▶ Task material
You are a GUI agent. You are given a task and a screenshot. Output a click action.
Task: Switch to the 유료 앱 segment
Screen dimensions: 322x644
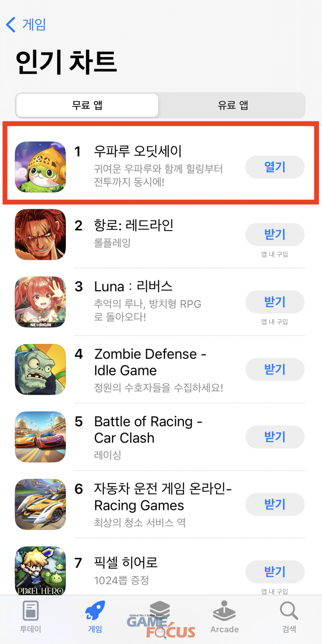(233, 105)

---

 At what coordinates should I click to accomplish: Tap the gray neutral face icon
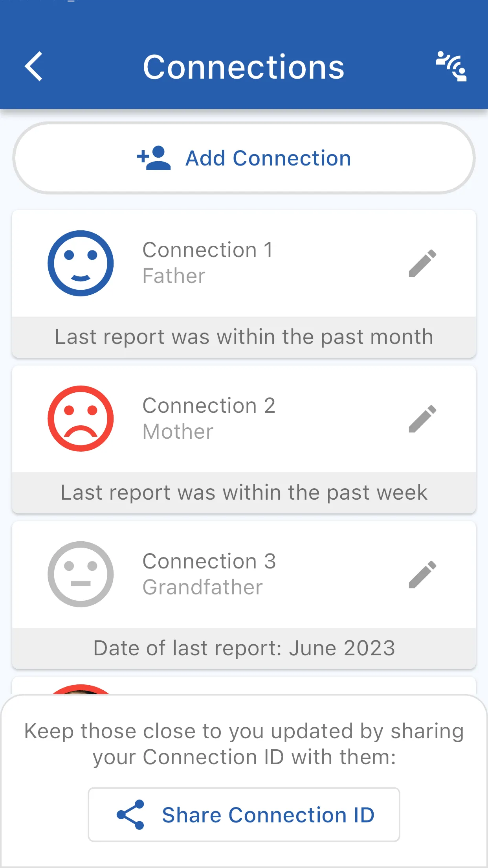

▶ Aim of the task
For this exercise, gather every line of the data that contains the word "click".

▶ Result
You are a GUI agent. You are given a task and a screenshot. Output a click action.
 At what coordinates should I click to accomplish: Tap the gray neutral face icon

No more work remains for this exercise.